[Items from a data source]
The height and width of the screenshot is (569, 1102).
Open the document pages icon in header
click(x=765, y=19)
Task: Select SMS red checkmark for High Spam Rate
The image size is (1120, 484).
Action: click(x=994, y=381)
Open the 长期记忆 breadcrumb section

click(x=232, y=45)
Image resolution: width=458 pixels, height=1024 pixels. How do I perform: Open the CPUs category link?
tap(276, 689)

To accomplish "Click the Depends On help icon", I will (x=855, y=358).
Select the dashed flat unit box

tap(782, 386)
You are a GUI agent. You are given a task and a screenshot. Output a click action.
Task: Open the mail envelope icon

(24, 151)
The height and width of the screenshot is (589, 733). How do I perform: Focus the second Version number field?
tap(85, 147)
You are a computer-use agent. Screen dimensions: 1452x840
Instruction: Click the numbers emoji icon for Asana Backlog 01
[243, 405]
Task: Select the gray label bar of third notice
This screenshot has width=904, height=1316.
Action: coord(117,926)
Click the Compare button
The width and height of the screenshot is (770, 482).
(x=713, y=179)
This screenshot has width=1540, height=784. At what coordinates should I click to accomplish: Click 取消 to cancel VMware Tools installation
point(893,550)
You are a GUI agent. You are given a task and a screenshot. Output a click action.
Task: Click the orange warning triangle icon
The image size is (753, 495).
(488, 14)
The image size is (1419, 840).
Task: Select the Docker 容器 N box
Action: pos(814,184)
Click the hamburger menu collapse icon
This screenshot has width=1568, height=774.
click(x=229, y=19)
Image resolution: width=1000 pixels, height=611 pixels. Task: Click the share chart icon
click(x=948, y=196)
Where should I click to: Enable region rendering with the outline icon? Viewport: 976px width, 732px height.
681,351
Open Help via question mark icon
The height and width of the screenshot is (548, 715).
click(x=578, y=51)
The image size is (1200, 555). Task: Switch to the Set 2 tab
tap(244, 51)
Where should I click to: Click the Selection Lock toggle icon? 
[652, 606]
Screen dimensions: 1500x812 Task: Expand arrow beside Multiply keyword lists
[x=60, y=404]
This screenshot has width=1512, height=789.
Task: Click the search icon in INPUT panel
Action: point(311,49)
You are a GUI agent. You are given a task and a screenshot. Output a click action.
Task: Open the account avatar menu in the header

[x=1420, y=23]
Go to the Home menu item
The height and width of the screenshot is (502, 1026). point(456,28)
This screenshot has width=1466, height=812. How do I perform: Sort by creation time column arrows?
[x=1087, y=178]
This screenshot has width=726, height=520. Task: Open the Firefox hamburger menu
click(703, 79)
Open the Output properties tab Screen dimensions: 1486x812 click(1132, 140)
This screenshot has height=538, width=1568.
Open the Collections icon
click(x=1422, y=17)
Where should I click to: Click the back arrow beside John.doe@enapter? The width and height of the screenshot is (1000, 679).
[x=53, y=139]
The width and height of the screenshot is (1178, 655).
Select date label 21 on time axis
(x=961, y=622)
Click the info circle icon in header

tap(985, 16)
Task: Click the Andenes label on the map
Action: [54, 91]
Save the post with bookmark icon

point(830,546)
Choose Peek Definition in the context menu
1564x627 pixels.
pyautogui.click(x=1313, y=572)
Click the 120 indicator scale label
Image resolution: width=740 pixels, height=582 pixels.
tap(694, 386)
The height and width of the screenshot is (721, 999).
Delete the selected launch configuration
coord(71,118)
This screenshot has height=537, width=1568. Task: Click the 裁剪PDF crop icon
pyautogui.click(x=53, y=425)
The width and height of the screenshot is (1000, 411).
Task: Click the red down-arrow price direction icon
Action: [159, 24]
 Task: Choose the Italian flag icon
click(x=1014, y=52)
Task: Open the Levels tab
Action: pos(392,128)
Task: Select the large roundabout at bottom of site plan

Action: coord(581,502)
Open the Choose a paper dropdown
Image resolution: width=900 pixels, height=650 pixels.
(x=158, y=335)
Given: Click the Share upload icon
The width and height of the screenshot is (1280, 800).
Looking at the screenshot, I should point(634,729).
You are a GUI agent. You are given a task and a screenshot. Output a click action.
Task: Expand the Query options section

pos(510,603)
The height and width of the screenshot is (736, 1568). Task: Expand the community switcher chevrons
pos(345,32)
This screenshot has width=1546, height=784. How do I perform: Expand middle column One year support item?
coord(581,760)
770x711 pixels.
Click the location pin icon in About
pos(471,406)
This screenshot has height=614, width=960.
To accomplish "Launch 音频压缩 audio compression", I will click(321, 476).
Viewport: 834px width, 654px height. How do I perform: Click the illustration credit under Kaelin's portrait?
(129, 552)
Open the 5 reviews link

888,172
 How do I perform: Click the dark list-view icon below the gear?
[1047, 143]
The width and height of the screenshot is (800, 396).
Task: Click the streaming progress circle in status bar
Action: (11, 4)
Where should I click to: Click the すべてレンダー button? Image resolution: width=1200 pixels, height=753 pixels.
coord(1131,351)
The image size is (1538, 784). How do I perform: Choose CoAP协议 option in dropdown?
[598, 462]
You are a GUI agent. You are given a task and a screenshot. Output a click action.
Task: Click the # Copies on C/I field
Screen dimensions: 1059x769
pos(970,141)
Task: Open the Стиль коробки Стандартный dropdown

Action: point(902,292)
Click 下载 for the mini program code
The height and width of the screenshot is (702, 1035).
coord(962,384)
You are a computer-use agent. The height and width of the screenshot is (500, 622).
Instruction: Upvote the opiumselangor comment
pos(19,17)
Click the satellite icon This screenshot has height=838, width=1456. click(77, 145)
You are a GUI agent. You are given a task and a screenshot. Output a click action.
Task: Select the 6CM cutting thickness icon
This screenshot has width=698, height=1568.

### TASK DESCRIPTION
Reproduce the rows above verbatim, from the first line through the line that contains "tap(782, 386)", including both of these lines.

### COMPLETE RESPONSE
The height and width of the screenshot is (569, 1102).
Open the document pages icon in header
click(x=765, y=19)
Task: Select SMS red checkmark for High Spam Rate
The image size is (1120, 484).
Action: click(x=994, y=381)
Open the 长期记忆 breadcrumb section

click(x=232, y=45)
Image resolution: width=458 pixels, height=1024 pixels. How do I perform: Open the CPUs category link?
tap(276, 689)

To accomplish "Click the Depends On help icon", I will (x=855, y=358).
Select the dashed flat unit box

tap(782, 386)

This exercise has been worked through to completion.